Been chatting online with a 'so-long-never-met-online' friend. Someone, who I guess, can sort of 'calm' me when I have doubts in my minds with his advices. I wish, we could have maintained the friendship without ever had that 'pause' period. Well, hopefully, it will stay now. I hate the ON and OFF friendships/relationships. Coz it impacts me too much. As I grow older, I wish I can be more friendly with 'reality'. So that I know things are never absolute. They come and go. As much as I love changes, I hate it when it comes to any kinda of relationships I have with people.

When thing goes wrong, the best thing to do is to find something else to blame for the error, of course besides ourselves. If we can't find anything else to blame, we will blame the situation. A friend of mine told me, I have to start changing the way I think, for my own sake. For those who know me well enough, I am still the sensitive June. Maybe it annoys you sometimes, I get annoyed too when I can't kinda 'control' this. Am trying. SO, please excuse me.
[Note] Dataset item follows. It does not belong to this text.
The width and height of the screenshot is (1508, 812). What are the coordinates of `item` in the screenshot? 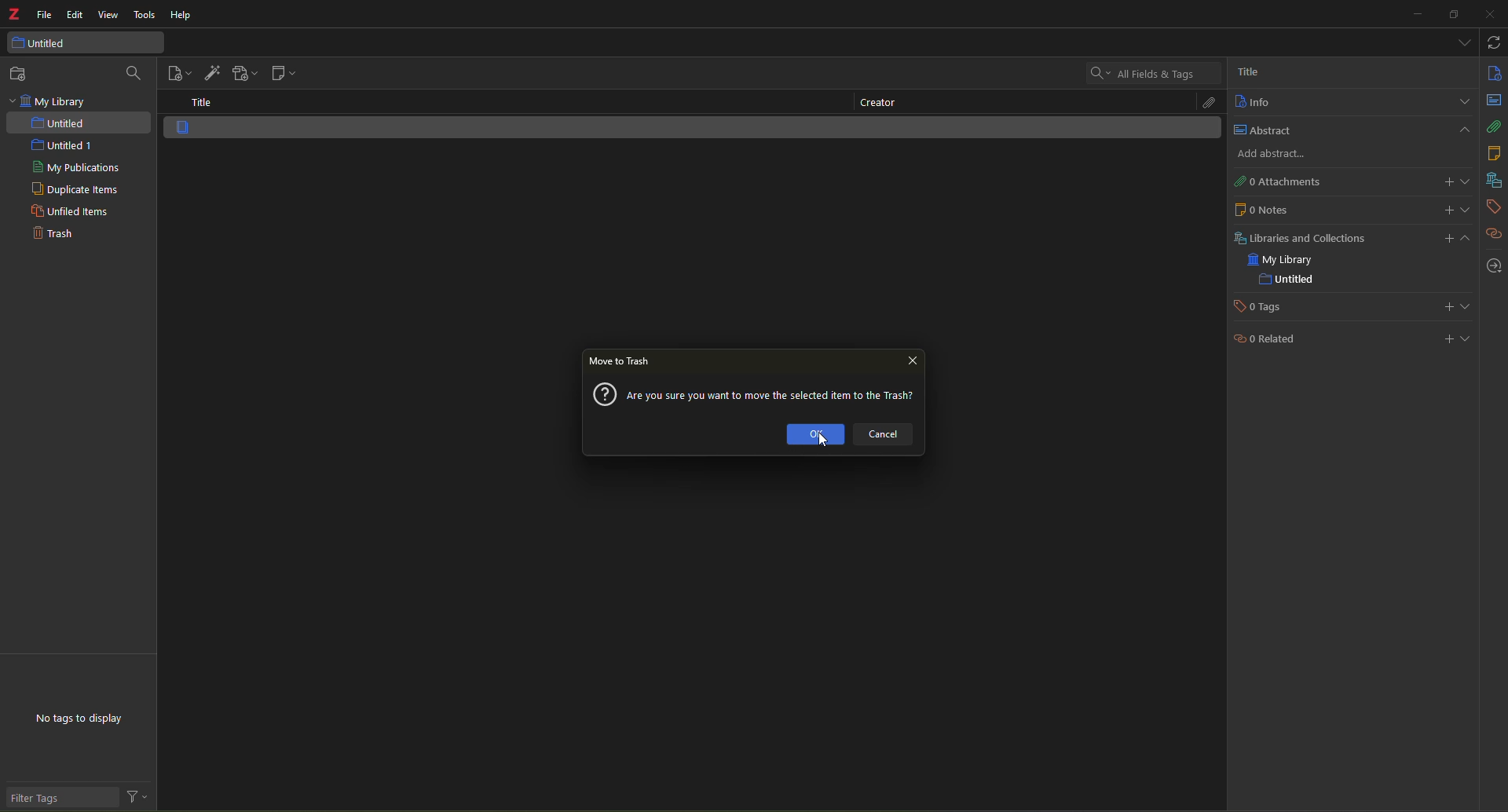 It's located at (206, 128).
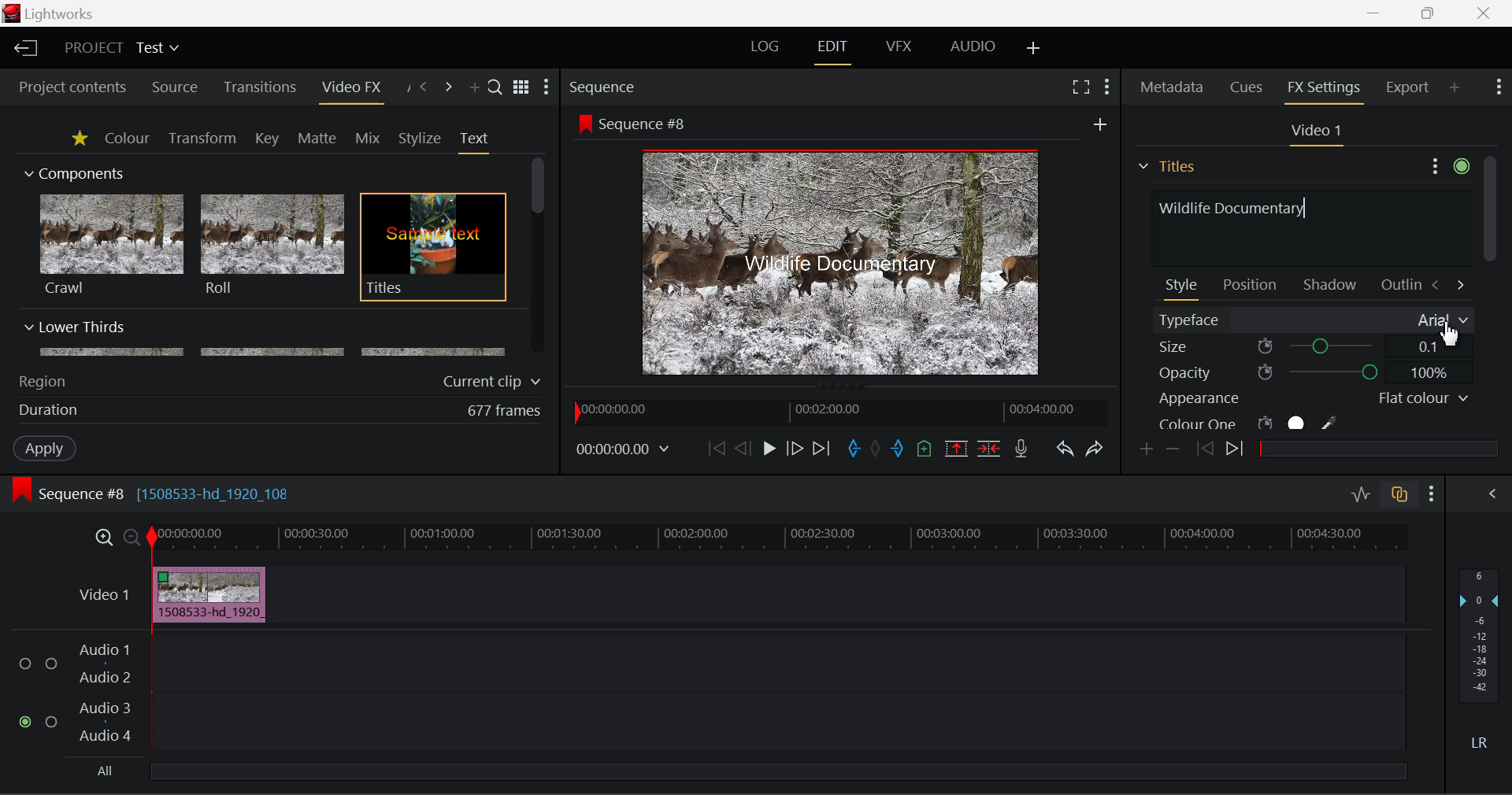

I am currently anticipating few things that I assume would happen soon. My Bro is coming in less than 1 month, so I am now looking for a new place to stay. I hope, I can find somewhere in the city, live-able for the two of us. WIth great deal, not too expensive. I am excited. Though at the same time, I need to prepare myself for adjustment. Been living in QV, with my three other housemates means a lot to me. I will miss the daily chit-chats we have. And the constant support when I need it.
Something big is coming in 2 weeks time. And I am anticipating that too. COz I know, there will be something planned for me from my housemates and friends. I knew it. Maybe..instead of they surprise me, I should surprise them. *winks*

:June

Thursday, June 01, 2006

Few random thoughts

Why bother ask, when we know the answer is not what we'd have wished it to be?
'Faith sees the invisible, touches the intangible and achieves the impossible'..really?
Why do we wish to be that someone when clearly we are not and won't be?
Why everything seems to be so complicated when it can be less complicated?
Why do we have to be those who help each other to find out what's next?
Why do we have to be the 'in-between' people?